IIRC when squatting you are "technically" homeless, for housing list and other legal purposes

Unfortunately, leaving a squat before you're evicted from it, "technically homeless" status notwithstanding, counts as "voluntary homelessness". and can be used as a reason to disqualify you from the local housing list and/or emergency housing. :(
 
Unfortunately, leaving a squat before you're evicted from it, "technically homeless" status notwithstanding, counts as "voluntary homelessness". and can be used as a reason to disqualify you from the local housing list and/or emergency housing. :(
So the council are effectively asking people to put themselves in a position where they're homeless and not eligible for housing assistance, rather than wait to be evicted and have more chance of getting help? That's seriously immoral.
 
So the council are effectively asking people to put themselves in a position where they're homeless and not eligible for housing assistance, rather than wait to be evicted and have more chance of getting help? That's seriously immoral.

....................

Problem statement -> Quote the passage on squatting and housing eligibility in full, word for word. Rely solely on the passage on squatting and housing eligibility above.

Recorded data ->
....................

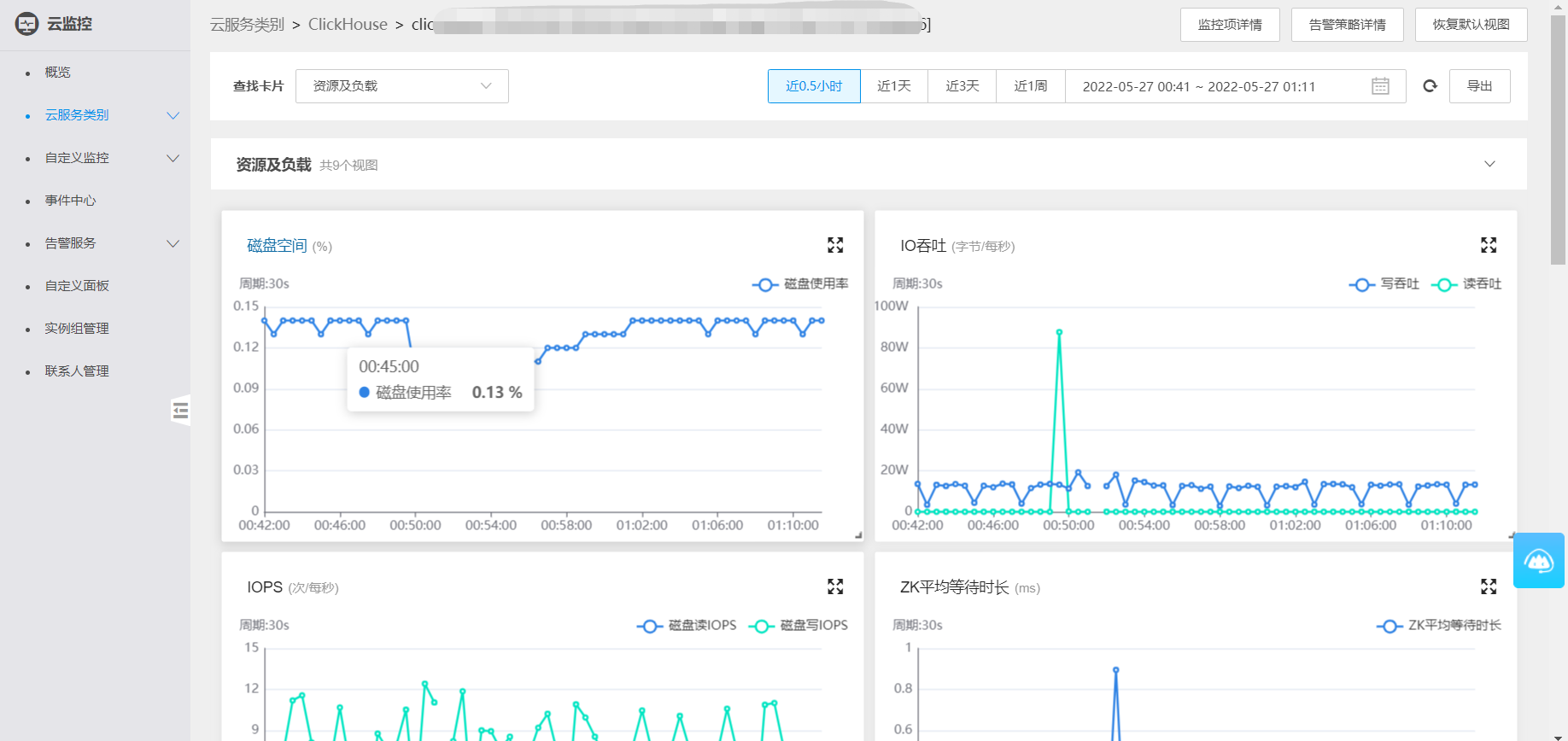Expand the IO吞吐 chart to fullscreen
Screen dimensions: 1568x741
point(1489,246)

....................

Response to the task ->
IIRC when squatting you are "technically" homeless, for housing list and other legal purposes

Unfortunately, leaving a squat before you're evicted from it, "technically homeless" status notwithstanding, counts as "voluntary homelessness". and can be used as a reason to disqualify you from the local housing list and/or emergency housing. :(
 
Unfortunately, leaving a squat before you're evicted from it, "technically homeless" status notwithstanding, counts as "voluntary homelessness". and can be used as a reason to disqualify you from the local housing list and/or emergency housing. :(
So the council are effectively asking people to put themselves in a position where they're homeless and not eligible for housing assistance, rather than wait to be evicted and have more chance of getting help? That's seriously immoral.
 
So the council are effectively asking people to put themselves in a position where they're homeless and not eligible for housing assistance, rather than wait to be evicted and have more chance of getting help? That's seriously immoral.